Abstract

The combined effect of storm surge and wave action during severe storms in coastal regions can cause significant damage to civil infrastructures with cascading consequences to coastal communities and their residents with respect to emergency response, repair, and recovery. This coupling of natural, physical, and social systems presents an important yet relatively underexplored problem in the probabilistic risk assessment of coastal systems. Not only does coupling exist among the built and social systems triggered by natural hazard events, but a wealth of sources of uncertainties inherent in modeling these systems also renders the problem more complex. This paper presents a framework for the probabilistic risk assessment of coupled natural-physical-social systems exposed to coastal storms.
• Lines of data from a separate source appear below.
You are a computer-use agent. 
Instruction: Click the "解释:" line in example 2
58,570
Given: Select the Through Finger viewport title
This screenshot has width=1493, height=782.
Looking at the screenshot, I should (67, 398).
It departs from traditional literature in this area by considering interconnected coastal transportation and residential building infrastructure coupled with social systems—households in this case—focusing on households failing to respond to official calls to evacuate. A holistic multihazard risk assessment framework is posed for probing these coupled systems in the face of uncertainty. New hybrid risk metrics across built and social systems are proposed, including the probability of nonconnectivity to emergency services, time loss to access emergency services, and the number of nonevacuees at risk. The concept of a hot household is developed, at which a building with nonevacuees inside experiences collapse-limit failure and is disconnected from emergency services during a storm event. The proposed framework is applied to a case study on Galveston Island, Texas, considering uncertainties in storm frequency and intensity, damage to physical infrastructure (buildings, roadways, and bridges), and evacuation decisions of the population. The resulting models offer a foundation for risk-informed decision-making to enhance the resilience of coastal communities and provide new insight into the coupled performance of natural-physical-social systems in the face of coastal storms.